• [MATERIAL SHOWN]
________________________
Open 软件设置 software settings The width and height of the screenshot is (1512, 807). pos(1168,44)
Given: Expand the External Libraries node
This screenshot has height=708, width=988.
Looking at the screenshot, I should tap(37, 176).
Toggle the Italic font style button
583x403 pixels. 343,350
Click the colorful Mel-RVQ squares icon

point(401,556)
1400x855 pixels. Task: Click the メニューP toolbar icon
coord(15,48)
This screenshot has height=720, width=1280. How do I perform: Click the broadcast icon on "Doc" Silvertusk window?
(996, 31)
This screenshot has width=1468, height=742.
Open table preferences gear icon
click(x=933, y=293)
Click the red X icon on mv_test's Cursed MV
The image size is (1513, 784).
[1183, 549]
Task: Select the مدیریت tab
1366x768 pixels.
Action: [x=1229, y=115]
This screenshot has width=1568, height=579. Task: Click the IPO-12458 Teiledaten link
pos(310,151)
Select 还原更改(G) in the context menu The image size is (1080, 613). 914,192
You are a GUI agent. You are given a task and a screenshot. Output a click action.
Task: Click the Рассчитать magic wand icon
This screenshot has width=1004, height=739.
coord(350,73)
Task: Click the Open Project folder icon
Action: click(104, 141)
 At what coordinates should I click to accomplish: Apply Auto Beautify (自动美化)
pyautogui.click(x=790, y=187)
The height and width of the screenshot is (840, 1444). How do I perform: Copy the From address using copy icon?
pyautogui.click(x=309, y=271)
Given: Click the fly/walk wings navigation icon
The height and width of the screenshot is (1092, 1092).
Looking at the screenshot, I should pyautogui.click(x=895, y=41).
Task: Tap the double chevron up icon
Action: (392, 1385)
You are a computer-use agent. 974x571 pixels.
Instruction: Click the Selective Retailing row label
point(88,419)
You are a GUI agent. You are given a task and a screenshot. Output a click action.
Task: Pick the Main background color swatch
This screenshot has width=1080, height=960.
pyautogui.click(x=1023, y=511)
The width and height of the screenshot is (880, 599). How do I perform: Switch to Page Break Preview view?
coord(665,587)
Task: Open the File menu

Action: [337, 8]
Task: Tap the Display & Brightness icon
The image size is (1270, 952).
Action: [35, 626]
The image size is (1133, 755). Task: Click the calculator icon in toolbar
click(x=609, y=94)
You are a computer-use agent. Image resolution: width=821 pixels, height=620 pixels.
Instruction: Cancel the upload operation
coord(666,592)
________________________
• [STATED EXERCISE] Copy all of the entries above verbatim, line for line, with no changes.

• [EXPECTED ANSWER]
Open 软件设置 software settings The width and height of the screenshot is (1512, 807). pos(1168,44)
Given: Expand the External Libraries node
This screenshot has height=708, width=988.
Looking at the screenshot, I should tap(37, 176).
Toggle the Italic font style button
583x403 pixels. 343,350
Click the colorful Mel-RVQ squares icon

point(401,556)
1400x855 pixels. Task: Click the メニューP toolbar icon
coord(15,48)
This screenshot has height=720, width=1280. How do I perform: Click the broadcast icon on "Doc" Silvertusk window?
(996, 31)
This screenshot has width=1468, height=742.
Open table preferences gear icon
click(x=933, y=293)
Click the red X icon on mv_test's Cursed MV
The image size is (1513, 784).
[1183, 549]
Task: Select the مدیریت tab
1366x768 pixels.
Action: [x=1229, y=115]
This screenshot has width=1568, height=579. Task: Click the IPO-12458 Teiledaten link
pos(310,151)
Select 还原更改(G) in the context menu The image size is (1080, 613). 914,192
You are a GUI agent. You are given a task and a screenshot. Output a click action.
Task: Click the Рассчитать magic wand icon
This screenshot has width=1004, height=739.
coord(350,73)
Task: Click the Open Project folder icon
Action: click(104, 141)
 At what coordinates should I click to accomplish: Apply Auto Beautify (自动美化)
pyautogui.click(x=790, y=187)
The height and width of the screenshot is (840, 1444). How do I perform: Copy the From address using copy icon?
pyautogui.click(x=309, y=271)
Given: Click the fly/walk wings navigation icon
The height and width of the screenshot is (1092, 1092).
Looking at the screenshot, I should pyautogui.click(x=895, y=41).
Task: Tap the double chevron up icon
Action: (392, 1385)
You are a computer-use agent. 974x571 pixels.
Instruction: Click the Selective Retailing row label
point(88,419)
You are a GUI agent. You are given a task and a screenshot. Output a click action.
Task: Pick the Main background color swatch
This screenshot has width=1080, height=960.
pyautogui.click(x=1023, y=511)
The width and height of the screenshot is (880, 599). How do I perform: Switch to Page Break Preview view?
coord(665,587)
Task: Open the File menu

Action: [337, 8]
Task: Tap the Display & Brightness icon
The image size is (1270, 952).
Action: [35, 626]
The image size is (1133, 755). Task: Click the calculator icon in toolbar
click(x=609, y=94)
You are a computer-use agent. Image resolution: width=821 pixels, height=620 pixels.
Instruction: Cancel the upload operation
coord(666,592)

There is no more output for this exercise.